Assigned task:
Are you able to retype all the records below exactly?

Record set:
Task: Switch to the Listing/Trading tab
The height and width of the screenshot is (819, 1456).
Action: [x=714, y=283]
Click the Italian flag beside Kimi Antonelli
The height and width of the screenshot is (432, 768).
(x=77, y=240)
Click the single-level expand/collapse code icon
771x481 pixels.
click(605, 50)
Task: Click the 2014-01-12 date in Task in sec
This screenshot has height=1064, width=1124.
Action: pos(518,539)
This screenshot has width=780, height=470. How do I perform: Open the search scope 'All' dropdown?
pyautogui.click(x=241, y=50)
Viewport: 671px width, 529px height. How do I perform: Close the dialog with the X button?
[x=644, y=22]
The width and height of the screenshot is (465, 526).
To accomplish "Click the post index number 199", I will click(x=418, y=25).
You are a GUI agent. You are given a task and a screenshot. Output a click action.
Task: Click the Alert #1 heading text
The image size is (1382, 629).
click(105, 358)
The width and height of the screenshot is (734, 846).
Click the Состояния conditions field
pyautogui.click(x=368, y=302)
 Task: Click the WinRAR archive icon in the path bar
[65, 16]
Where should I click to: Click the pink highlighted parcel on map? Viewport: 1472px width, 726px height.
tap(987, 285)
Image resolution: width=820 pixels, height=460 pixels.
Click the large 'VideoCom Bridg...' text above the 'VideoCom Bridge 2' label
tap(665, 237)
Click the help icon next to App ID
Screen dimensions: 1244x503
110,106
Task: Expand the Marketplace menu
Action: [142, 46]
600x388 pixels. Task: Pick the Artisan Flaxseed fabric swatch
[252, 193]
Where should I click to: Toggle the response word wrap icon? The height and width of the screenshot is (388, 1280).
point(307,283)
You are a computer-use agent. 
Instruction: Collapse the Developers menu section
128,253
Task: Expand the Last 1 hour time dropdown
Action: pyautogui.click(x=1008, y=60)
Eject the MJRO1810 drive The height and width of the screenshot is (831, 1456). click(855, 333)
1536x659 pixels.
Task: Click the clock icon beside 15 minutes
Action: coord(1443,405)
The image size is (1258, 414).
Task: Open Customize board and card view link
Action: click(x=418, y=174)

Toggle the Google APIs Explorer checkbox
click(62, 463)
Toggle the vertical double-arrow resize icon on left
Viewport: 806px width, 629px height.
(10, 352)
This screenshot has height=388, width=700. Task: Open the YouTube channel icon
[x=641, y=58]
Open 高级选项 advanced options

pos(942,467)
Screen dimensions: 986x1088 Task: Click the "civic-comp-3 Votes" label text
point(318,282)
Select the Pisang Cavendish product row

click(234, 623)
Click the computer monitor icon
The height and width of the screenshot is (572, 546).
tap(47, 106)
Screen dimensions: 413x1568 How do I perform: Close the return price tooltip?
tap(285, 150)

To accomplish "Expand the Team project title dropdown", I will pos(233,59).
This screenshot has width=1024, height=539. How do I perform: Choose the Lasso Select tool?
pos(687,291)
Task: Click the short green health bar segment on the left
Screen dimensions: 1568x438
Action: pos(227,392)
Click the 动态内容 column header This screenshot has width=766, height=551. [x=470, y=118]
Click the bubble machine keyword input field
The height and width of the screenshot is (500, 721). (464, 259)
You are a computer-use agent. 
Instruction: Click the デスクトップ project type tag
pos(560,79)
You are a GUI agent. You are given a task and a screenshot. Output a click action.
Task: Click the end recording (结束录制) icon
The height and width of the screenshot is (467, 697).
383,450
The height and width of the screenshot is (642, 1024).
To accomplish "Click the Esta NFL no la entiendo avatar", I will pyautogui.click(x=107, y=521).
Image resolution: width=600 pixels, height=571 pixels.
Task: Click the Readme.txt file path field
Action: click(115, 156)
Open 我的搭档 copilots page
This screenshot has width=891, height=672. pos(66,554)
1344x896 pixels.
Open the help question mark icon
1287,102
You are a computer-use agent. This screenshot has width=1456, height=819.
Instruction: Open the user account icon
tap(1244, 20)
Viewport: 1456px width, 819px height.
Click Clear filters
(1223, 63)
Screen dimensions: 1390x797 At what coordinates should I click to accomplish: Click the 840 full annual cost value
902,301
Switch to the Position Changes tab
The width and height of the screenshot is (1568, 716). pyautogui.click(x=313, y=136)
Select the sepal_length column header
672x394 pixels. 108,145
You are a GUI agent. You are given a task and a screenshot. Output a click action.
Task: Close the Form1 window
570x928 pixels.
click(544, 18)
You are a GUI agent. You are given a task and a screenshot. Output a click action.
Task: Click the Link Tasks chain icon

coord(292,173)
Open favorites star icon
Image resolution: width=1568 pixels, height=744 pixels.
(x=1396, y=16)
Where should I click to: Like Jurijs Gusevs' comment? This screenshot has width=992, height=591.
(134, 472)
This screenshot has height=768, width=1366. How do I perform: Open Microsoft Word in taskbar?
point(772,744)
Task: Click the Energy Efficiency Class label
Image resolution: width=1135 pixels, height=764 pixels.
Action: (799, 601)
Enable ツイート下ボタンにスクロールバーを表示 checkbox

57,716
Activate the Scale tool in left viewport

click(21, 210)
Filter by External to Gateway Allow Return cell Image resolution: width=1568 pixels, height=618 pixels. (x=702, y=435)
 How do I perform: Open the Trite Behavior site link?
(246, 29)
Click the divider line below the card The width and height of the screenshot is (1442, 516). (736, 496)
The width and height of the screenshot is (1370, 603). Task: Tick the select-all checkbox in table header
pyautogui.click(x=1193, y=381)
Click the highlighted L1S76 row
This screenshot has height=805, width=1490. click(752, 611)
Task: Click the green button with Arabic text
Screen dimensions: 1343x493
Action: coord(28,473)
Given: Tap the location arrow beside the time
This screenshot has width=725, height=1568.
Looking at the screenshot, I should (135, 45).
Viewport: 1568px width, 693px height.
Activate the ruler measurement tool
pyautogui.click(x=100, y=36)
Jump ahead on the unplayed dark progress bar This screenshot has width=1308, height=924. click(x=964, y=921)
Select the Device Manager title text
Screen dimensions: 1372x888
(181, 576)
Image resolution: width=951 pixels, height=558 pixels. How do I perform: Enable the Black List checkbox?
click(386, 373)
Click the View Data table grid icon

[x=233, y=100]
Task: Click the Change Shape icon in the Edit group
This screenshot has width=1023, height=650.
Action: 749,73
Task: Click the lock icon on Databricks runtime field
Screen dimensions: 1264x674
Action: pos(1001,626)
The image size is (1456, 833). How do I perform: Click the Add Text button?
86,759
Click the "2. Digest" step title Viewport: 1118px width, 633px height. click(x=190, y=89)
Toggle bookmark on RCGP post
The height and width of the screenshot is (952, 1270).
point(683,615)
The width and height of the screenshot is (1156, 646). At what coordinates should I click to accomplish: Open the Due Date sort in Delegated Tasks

Output:
Task: Switch to the Listing/Trading tab
The height and width of the screenshot is (819, 1456).
Action: [x=714, y=283]
Click the Italian flag beside Kimi Antonelli
The height and width of the screenshot is (432, 768).
(x=77, y=240)
Click the single-level expand/collapse code icon
771x481 pixels.
click(605, 50)
Task: Click the 2014-01-12 date in Task in sec
This screenshot has height=1064, width=1124.
Action: pos(518,539)
This screenshot has width=780, height=470. How do I perform: Open the search scope 'All' dropdown?
pyautogui.click(x=241, y=50)
Viewport: 671px width, 529px height. How do I perform: Close the dialog with the X button?
[x=644, y=22]
The width and height of the screenshot is (465, 526).
To accomplish "Click the post index number 199", I will click(x=418, y=25).
You are a GUI agent. You are given a task and a screenshot. Output a click action.
Task: Click the Alert #1 heading text
The image size is (1382, 629).
click(105, 358)
The width and height of the screenshot is (734, 846).
Click the Состояния conditions field
pyautogui.click(x=368, y=302)
 Task: Click the WinRAR archive icon in the path bar
[65, 16]
Where should I click to: Click the pink highlighted parcel on map? Viewport: 1472px width, 726px height.
tap(987, 285)
Image resolution: width=820 pixels, height=460 pixels.
Click the large 'VideoCom Bridg...' text above the 'VideoCom Bridge 2' label
tap(665, 237)
Click the help icon next to App ID
Screen dimensions: 1244x503
110,106
Task: Expand the Marketplace menu
Action: [142, 46]
600x388 pixels. Task: Pick the Artisan Flaxseed fabric swatch
[252, 193]
Where should I click to: Toggle the response word wrap icon? The height and width of the screenshot is (388, 1280).
point(307,283)
You are a computer-use agent. 
Instruction: Collapse the Developers menu section
128,253
Task: Expand the Last 1 hour time dropdown
Action: pyautogui.click(x=1008, y=60)
Eject the MJRO1810 drive The height and width of the screenshot is (831, 1456). click(855, 333)
1536x659 pixels.
Task: Click the clock icon beside 15 minutes
Action: coord(1443,405)
The image size is (1258, 414).
Task: Open Customize board and card view link
Action: click(x=418, y=174)

Toggle the Google APIs Explorer checkbox
click(62, 463)
Toggle the vertical double-arrow resize icon on left
Viewport: 806px width, 629px height.
(10, 352)
This screenshot has height=388, width=700. Task: Open the YouTube channel icon
[x=641, y=58]
Open 高级选项 advanced options

pos(942,467)
Screen dimensions: 986x1088 Task: Click the "civic-comp-3 Votes" label text
point(318,282)
Select the Pisang Cavendish product row

click(234, 623)
Click the computer monitor icon
The height and width of the screenshot is (572, 546).
tap(47, 106)
Screen dimensions: 413x1568 How do I perform: Close the return price tooltip?
tap(285, 150)

To accomplish "Expand the Team project title dropdown", I will pos(233,59).
This screenshot has width=1024, height=539. How do I perform: Choose the Lasso Select tool?
pos(687,291)
Task: Click the short green health bar segment on the left
Screen dimensions: 1568x438
Action: pos(227,392)
Click the 动态内容 column header This screenshot has width=766, height=551. [x=470, y=118]
Click the bubble machine keyword input field
The height and width of the screenshot is (500, 721). (464, 259)
You are a computer-use agent. 
Instruction: Click the デスクトップ project type tag
pos(560,79)
You are a GUI agent. You are given a task and a screenshot. Output a click action.
Task: Click the end recording (结束录制) icon
The height and width of the screenshot is (467, 697).
383,450
The height and width of the screenshot is (642, 1024).
To accomplish "Click the Esta NFL no la entiendo avatar", I will pyautogui.click(x=107, y=521).
Image resolution: width=600 pixels, height=571 pixels.
Task: Click the Readme.txt file path field
Action: click(115, 156)
Open 我的搭档 copilots page
This screenshot has width=891, height=672. pos(66,554)
1344x896 pixels.
Open the help question mark icon
1287,102
You are a computer-use agent. This screenshot has width=1456, height=819.
Instruction: Open the user account icon
tap(1244, 20)
Viewport: 1456px width, 819px height.
Click Clear filters
(1223, 63)
Screen dimensions: 1390x797 At what coordinates should I click to accomplish: Click the 840 full annual cost value
902,301
Switch to the Position Changes tab
The width and height of the screenshot is (1568, 716). pyautogui.click(x=313, y=136)
Select the sepal_length column header
672x394 pixels. 108,145
You are a GUI agent. You are given a task and a screenshot. Output a click action.
Task: Close the Form1 window
570x928 pixels.
click(544, 18)
You are a GUI agent. You are given a task and a screenshot. Output a click action.
Task: Click the Link Tasks chain icon

coord(292,173)
Open favorites star icon
Image resolution: width=1568 pixels, height=744 pixels.
(x=1396, y=16)
Where should I click to: Like Jurijs Gusevs' comment? This screenshot has width=992, height=591.
(134, 472)
This screenshot has height=768, width=1366. How do I perform: Open Microsoft Word in taskbar?
point(772,744)
Task: Click the Energy Efficiency Class label
Image resolution: width=1135 pixels, height=764 pixels.
Action: (799, 601)
Enable ツイート下ボタンにスクロールバーを表示 checkbox

57,716
Activate the Scale tool in left viewport

click(21, 210)
Filter by External to Gateway Allow Return cell Image resolution: width=1568 pixels, height=618 pixels. (x=702, y=435)
 How do I perform: Open the Trite Behavior site link?
(246, 29)
Click the divider line below the card The width and height of the screenshot is (1442, 516). (736, 496)
The width and height of the screenshot is (1370, 603). Task: Tick the select-all checkbox in table header
pyautogui.click(x=1193, y=381)
Click the highlighted L1S76 row
This screenshot has height=805, width=1490. click(752, 611)
Task: Click the green button with Arabic text
Screen dimensions: 1343x493
Action: coord(28,473)
Given: Tap the location arrow beside the time
This screenshot has width=725, height=1568.
Looking at the screenshot, I should (135, 45).
Viewport: 1568px width, 693px height.
Activate the ruler measurement tool
pyautogui.click(x=100, y=36)
Jump ahead on the unplayed dark progress bar This screenshot has width=1308, height=924. click(x=964, y=921)
Select the Device Manager title text
Screen dimensions: 1372x888
(181, 576)
Image resolution: width=951 pixels, height=558 pixels. How do I perform: Enable the Black List checkbox?
click(386, 373)
Click the View Data table grid icon

[x=233, y=100]
Task: Click the Change Shape icon in the Edit group
This screenshot has width=1023, height=650.
Action: 749,73
Task: Click the lock icon on Databricks runtime field
Screen dimensions: 1264x674
Action: pos(1001,626)
The image size is (1456, 833). How do I perform: Click the Add Text button?
86,759
Click the "2. Digest" step title Viewport: 1118px width, 633px height. click(x=190, y=89)
Toggle bookmark on RCGP post
The height and width of the screenshot is (952, 1270).
point(683,615)
The width and height of the screenshot is (1156, 646). At what coordinates should I click to accomplish: Open the Due Date sort in Delegated Tasks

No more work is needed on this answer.